Course detail
Fourier Methods in Optics
FSI-TFO Acad. year: 2025/2026 Summer semester
The course consists of three parts.
The first part is a mathematical one. The Fourier transform of two variables is transformed to polar coordinates and expressed in terms of Hankel's transforms. The Zernike polynomials are used for the description of wave aberrations.
The second part of the course deals with the wave description of an image formation by lenses. The problem is exposed by a direct application of the diffraction theory on one hand, and by the use of the formalism of linear systems (transfer function) on the other hand. The light distribution near the focus, the Abbe theory of image formation, the dark field method, the method of the phase contrast, schlieren method, the image processing by influencing the spectrum of spatial frequencies, and the principle of confocal microscopy are discussed.
The third part of the course provides an overview of the diffractive optics, of the image formation by zone plates and of optics of Gaussian beams. The course involves also the history of the Fourier optics as a whole.
Language of instruction
Czech
Number of ECTS credits
7
Supervisor
Department
Entry knowledge
Wave optics. Calculus of functions of several variables.
Rules for evaluation and completion of the course
Examination: Oral. The examined student has 90 minutes to prepare the solution of the problems and he/she may use books and notes.
Course-unit credit is conditional on active participation in lessons. The way of compensation for missed lessons is specified by the teacher.
Aims
The aim of the course is to provide students with basic ideas and history of Fourier optics.
Working knowledge of the Bessel functions, Lommel functions of two variables, Hankel transforms, Zernike polynomials and their applications for calculation in wave optics. A grasp of the Fourier optics.

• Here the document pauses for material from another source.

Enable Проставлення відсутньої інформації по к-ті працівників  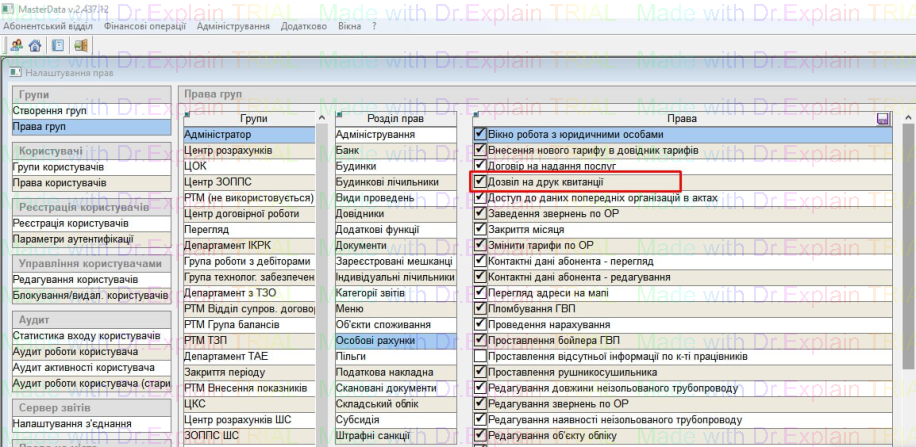[x=481, y=357]
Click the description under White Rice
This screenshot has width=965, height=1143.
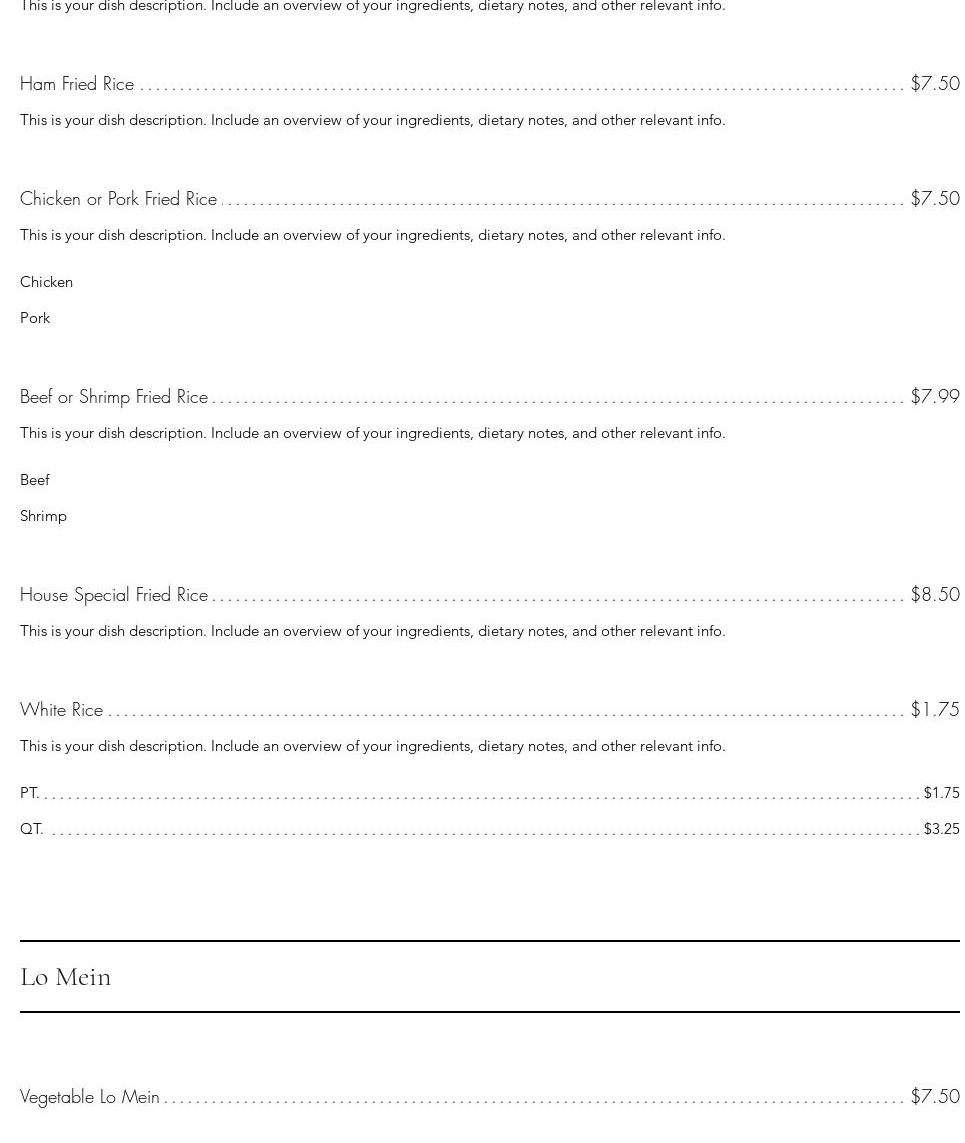pos(372,746)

The study programmes with the given course
Programme N-PMO-P: Precise Mechanics and Optics, Master's, compulsory
Programme N-FIN-P: Physical Engineering and Nanotechnology, Master's, compulsory-optional
Type of course unit
Lecture
26 hours, optionally
Syllabus
1. The Fourier series.
2. The Dirac distribution, its definition, properties, and expressions in various coordinate systems. Examples.
3. The Fourier transform, definition, fundamental theorem. Examples. The diffraction of plane wave by a three-dimensional structure. The Ewald spherical surface.

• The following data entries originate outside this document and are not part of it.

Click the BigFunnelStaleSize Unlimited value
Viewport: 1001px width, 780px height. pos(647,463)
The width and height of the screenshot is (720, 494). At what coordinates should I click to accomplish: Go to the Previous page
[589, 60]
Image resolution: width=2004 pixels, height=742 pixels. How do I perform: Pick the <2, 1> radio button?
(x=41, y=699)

4. The Fraunhofer diffraction as the Fourier transform of the transmission function. Meanings of variables in the Fourier transform. Spatial frequencies.

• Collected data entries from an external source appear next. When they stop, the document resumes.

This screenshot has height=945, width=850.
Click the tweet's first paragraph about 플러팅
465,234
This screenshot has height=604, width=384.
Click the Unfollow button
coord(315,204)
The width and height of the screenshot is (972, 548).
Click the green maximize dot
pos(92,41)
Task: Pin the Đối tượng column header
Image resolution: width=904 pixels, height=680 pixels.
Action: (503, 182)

5. Linearity of the Fourier transform and the Babinet theorem. Examples. Rayleigh-Parseval theorem. Examples. Symmetry properties of the Fourier transform. Central symmetry, mirror symmetry, places of zero amplitude. The Friedel law.Convolution and the Fourier transform of convolution.
6. The Fourier transform in computer.
7. The Bessel functions. The intensity distribution near the focus.
8. The Fourier transform in polar coordinates. The Hankel transforms.
9. The Fourier transform in spherical coordinates.
10. The wave description of the image formation by a lens.
11. Linear systems. The transfer function.
12. Image formation by the zone plates. Diffraction optics.
Exercise
39 hours, compulsory
Syllabus
Discussion, calculations and/or laboratory demonstrations of the topics specified during the lectures.